Literature synthesis can be done sufficiently well by integrating LLMs with traditional lookup methods. At least before Deep Research, FutureHouse built the most clever technical implementation so far and then experimented with autonomously running their literature crawling system to passively screen the literature for contradictions to the claims made in the paper. Turns out roughly 2% of papers’ claims are debated by other papers.

An even more ambitious project is a continually updating knowledge graph of individual fragments of mechanistic or causal knowledge – collected, curated and assembled with care to unify the literatures' claims.

An impressive attempt to do so at large scale came last year when researchers built an automated system that translates mined text into machine-readable causal mechanistic relationships in as much detail as possible. It then assembles and hierarchically organizes the fragments by handling errors in the AI’s reading comprehension, resolving redundancies and contradictions in the literature, understanding context, assessing a claim’s relevance and believability, inferring missing information, etc. It has analyzed ~1M papers so far.

Scaling this academic project to all of literature (possibly as its own FRO) would be like Google putting in the up front cost to build the best graph of the web which can then be amortized over cheap and fast queries of that graph as compared to FutureHouse’s approach of conducting searches from scratch with every question. That likely can be done in a cost-effective way given that several academic groups have scaled to millions of papers.

While it’s possible that frontier LLMs that score highly on multiple choice domain knowledge tests may be all that’s needed, it seems likely in the high stakes realm of biological research, a system that actively and painstakingly validates and organizes each fragment of knowledge is important as opposed to a model conducting probability-weighted recall of its weights.

Similarly, with the exponentially rising quantity of biomedical data that largely sits in disparate datasets, strong efforts have been made to integrate the datasets by creating better software infrastructure and automatically annotating experimental context. These pools of data will train foundation models for biomolecules, virtual cells, and tissues to make useful predictions while search engines sitting atop heterogeneous datasets will make natural language queries possible.
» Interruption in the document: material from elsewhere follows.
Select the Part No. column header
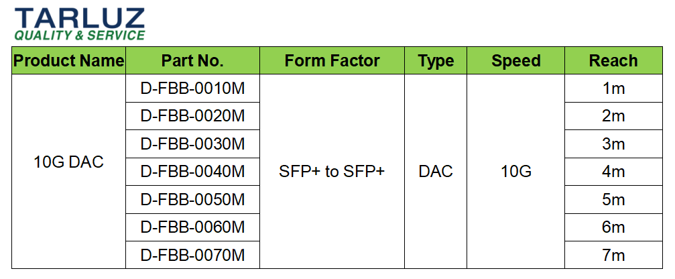Image resolution: width=675 pixels, height=279 pixels. pos(192,61)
Together, progress in these three directions will enable the rapid, systematic relation of novel experimental observations to existing knowledge and data at otherwise unimaginable scales. In the longer term, these resources will be crucial for building highly effective systems for autonomous science, as leveraging prior knowledge significantly boosts their performance, just as it does for human scientists.

Reasoning

A sophisticated autonomous scientist would not only access the continually updating scientific knowledge-base but also be able to reason upon it to come up with novel hypotheses to test, experimental designs to test said hypotheses, what to do next after the experiments end, and how to handle errors along the way.

Science – especially novel discoveries – requires both extreme knowledge compression and advanced decision-making and reasoning capabilities. While the last decade focused on scaling up information compression, we’re now firmly in the era of advanced reasoning models.

I spend significant ink on this section for the reasons below; with that said, feel free to skip if they aren’t relevant for you.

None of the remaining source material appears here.